[Author’s note: This series, on Mrs. Gray’s reading habits, began here.]
In this installment from the Gray diary, it is interesting to read Regina Shober Gray’s[1] description of a grand new house in the latest style, one marred – in her view – by a lack of “works of art, …bronzes, marbles or even Parians – not a picture worth glancing at…”[2] She is happier on a visit to Manchester in June 1863: “[I] gaze my fill with ever new delight at this lovely panorama of sea and shore, pasture and woodland, hoar old cliffs and long cruel reefs where the tormented waters churn themselves into white foam and froth, and long swaying streamers of sea-weed are tossed to and fro in ceaseless unrest.”[3]
61 Bowdoin Street, Boston, Sunday, 15 March 1863: A clear cold day – fine sleighing. Sallie G[ray][4] called for us yesterday p.m. in her large sleigh to go to Milton Hill…

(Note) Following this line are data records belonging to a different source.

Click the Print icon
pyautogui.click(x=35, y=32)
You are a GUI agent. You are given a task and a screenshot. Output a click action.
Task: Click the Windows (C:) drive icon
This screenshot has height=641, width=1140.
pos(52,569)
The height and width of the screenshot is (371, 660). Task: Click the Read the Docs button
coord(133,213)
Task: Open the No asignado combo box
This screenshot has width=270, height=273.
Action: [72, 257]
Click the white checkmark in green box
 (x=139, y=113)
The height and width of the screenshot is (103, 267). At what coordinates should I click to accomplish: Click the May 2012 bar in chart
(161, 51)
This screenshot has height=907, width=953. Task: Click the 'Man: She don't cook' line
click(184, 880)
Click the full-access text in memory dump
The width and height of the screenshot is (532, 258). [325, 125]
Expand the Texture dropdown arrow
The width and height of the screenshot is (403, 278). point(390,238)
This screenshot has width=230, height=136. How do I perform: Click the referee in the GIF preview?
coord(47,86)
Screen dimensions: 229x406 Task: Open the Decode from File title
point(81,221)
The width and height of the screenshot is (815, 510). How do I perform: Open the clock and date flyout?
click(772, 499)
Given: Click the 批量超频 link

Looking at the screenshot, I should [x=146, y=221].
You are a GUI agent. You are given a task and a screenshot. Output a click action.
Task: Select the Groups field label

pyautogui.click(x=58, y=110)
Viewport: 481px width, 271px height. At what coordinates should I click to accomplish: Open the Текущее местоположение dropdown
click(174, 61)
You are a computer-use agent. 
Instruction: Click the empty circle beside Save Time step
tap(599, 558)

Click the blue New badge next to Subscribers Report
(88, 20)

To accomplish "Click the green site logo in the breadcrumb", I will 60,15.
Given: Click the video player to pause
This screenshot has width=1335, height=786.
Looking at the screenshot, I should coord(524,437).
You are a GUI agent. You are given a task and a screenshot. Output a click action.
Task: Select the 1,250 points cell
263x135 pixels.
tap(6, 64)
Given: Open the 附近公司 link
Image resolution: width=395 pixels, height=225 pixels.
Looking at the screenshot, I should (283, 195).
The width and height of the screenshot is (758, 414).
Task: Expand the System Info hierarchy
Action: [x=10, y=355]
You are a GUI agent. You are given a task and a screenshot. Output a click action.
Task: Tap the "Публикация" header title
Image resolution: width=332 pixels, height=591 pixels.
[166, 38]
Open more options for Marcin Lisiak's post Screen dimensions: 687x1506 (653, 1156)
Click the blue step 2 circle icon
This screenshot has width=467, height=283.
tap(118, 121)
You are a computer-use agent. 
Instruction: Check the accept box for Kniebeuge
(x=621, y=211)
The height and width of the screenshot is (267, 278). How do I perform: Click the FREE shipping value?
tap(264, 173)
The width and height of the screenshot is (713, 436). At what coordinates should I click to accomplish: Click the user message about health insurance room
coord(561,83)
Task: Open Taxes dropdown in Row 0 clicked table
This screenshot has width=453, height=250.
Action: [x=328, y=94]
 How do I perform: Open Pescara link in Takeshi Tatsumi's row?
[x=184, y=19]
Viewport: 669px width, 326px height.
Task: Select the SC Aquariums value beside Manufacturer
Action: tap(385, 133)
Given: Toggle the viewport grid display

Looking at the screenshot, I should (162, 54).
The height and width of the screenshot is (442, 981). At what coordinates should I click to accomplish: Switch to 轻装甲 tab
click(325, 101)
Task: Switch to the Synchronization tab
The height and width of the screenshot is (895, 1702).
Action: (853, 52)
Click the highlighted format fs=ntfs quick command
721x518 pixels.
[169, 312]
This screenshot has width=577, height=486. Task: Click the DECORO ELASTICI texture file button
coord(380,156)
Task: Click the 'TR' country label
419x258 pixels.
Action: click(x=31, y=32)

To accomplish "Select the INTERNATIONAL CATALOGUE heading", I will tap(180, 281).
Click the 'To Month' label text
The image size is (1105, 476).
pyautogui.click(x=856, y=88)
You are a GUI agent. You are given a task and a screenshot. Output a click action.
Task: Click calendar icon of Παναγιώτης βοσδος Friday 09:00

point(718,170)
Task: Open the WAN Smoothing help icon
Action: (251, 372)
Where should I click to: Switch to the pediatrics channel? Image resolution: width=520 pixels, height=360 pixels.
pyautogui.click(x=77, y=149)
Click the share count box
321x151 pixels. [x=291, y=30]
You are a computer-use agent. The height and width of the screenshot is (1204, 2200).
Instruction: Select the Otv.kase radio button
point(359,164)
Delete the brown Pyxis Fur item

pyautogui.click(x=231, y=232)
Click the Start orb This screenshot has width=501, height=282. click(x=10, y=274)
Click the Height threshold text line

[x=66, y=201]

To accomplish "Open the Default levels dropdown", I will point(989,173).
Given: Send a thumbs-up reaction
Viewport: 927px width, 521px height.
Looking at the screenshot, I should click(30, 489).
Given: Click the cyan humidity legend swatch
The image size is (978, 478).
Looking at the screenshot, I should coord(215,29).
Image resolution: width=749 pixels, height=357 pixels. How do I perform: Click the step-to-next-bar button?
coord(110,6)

Thursday p.m. we went to a party at Mrs. Hunnewell’s,[5] about 200, not a young party, and no dancing – a house warming in their splendid new house. The dress was quite magnificent – splendid laces and jewelry and plenty of room to display them in. I wore my blue & white moiré, and had my hair dressed in this modern antique style, for really one looks too dowdy for full dress otherwise. The children were greatly interested in the process, and when the last touch was given, in the placing over the brow [of] a wreath of deep pink hyacinths, they burst out with “Oh, you look splendid, just like a queen, &c.” – all but Sam [Gray][6] who, less flattering and more boy like, wondered “How I could make such a guy of myself!”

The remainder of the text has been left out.